Article Text
Abstract
Background Patients with advanced cutaneous melanoma and persistent disease after checkpoint inhibitor therapy have poor outcomes and limited treatment options, highlighting a significant unmet medical need.1 Autologous TIL cell therapies have shown promise in this population attributable, in part, to their intrinsic and patient-specific antitumor activity2; however, no such therapies are approved. Made from each patient‘s digested and cryopreserved tumor, ITIL-168 is an autologous TIL cell therapy manufactured to offer an unrestricted T-cell receptor repertoire. A single-center compassionate use clinical series demonstrated the feasibility and clinical utility of an earlier version of ITIL-168.3 DELTA-1 is a global, multicenter phase 2 study to evaluate efficacy and safety of ITIL-168. DELTA-1 will enroll patients with melanoma relapsed after or refractory to PD-1 inhibitors (PD-1i), patients intolerant to PD-1i, and patients whose best response to PD-1i was stable disease.
Methods Patients aged ≥18 years with histologically confirmed advanced cutaneous melanoma, ECOG performance status 0–1, and adequate organ function will be enrolled in 1 of 3 cohorts. Cohort 1 (n≈80) will include patients who relapsed after or were refractory to ≥1 prior line of systemic therapy, including a PD-1i and, if BRAF-mutated, a BRAFi ± MEKi. Cohorts 2 and 3 (n≈25 each) will include patients intolerant to PD-1i and those with stable disease after ≥4 doses of PD-1i, respectively. After tumor resection for TIL harvest, patients must have ≥1 remaining measurable lesion per Response Evaluation Criteria in Solid Tumors (RECIST) 1.1. Patients with uveal, acral, or mucosal melanoma, prior allogeneic transplant or cell therapy, and with central nervous system (CNS) disorder or symptomatic and/or untreated CNS metastases are ineligible. Patients will receive 5 days of lymphodepleting chemotherapy (cyclophosphamide ×2 days overlapping with fludarabine ×5 days) followed by a single ITIL-168 infusion (≥5×109 cells) and supportive short course high-dose IL-2. The primary endpoint is objective response rate (ORR) per central review.

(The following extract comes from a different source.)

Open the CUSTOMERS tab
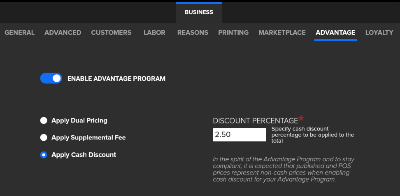Screen dimensions: 400x196 tap(111, 33)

Key secondary endpoints include duration of response, progression-free survival, overall survival, disease control rate, TIL persistence, and safety. Hypothesis testing of ORR will be performed for cohort 1. Two interim analyses will occur after 20 patients in cohort 1 have been followed for ≥28 days (safety) and evaluated for response ≥3 months after ITIL-168 infusion (futility). The primary analysis will occur when all patients in the cohort 1 modified intent-to-treat population have been followed for ≥6 months after the first posttreatment disease assessment.
Acknowledgements Medical writing support was provided by Christopher Waldapfel, PharmD, of Instil Bio, Inc, and Phylicia Aaron, PhD, of Nexus GG Science, with funding from Instil Bio, Inc.
References
Schadendorf D, van Akkoi ACJ, Berking C, et al. Melanoma. Lancet 2018;392(10151):971–984.

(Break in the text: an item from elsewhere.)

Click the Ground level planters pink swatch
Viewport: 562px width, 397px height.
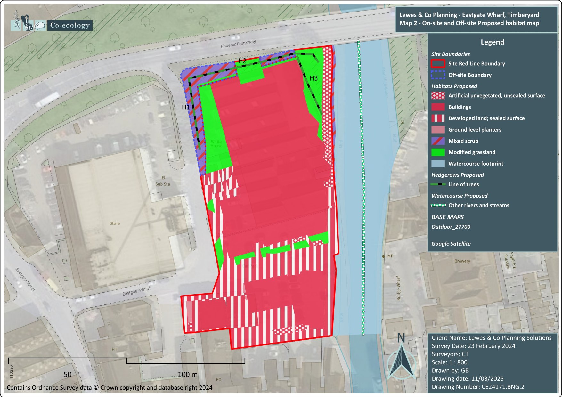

Borch TH, Anderson R, Ellebaek E, et al. Future role for adoptive T-cell therapy in checkpoint inhibitor-resistant metastatic melanoma. J Immunother Cancer 2020;8(2):e000668.
Hawkins RE, Jiang Y, Lorigan PC, et al. Clinical feasibility and treatment outcomes with unselected autologous tumor infiltrating lymphocyte therapy in patients with advanced cutaneous melanoma. Cancer Res 2021;81(13):LB150.
Ethics Approval All patients will provide written informed consent. The study will be approved by the Institutional Review Board/Independent Ethics Committee at each site and conducted in accordance with the Good Clinical Practice Guidelines of the International Conference on Harmonisation.
Consent N/A; the abstract does not contain sensitive or identifiable patient information.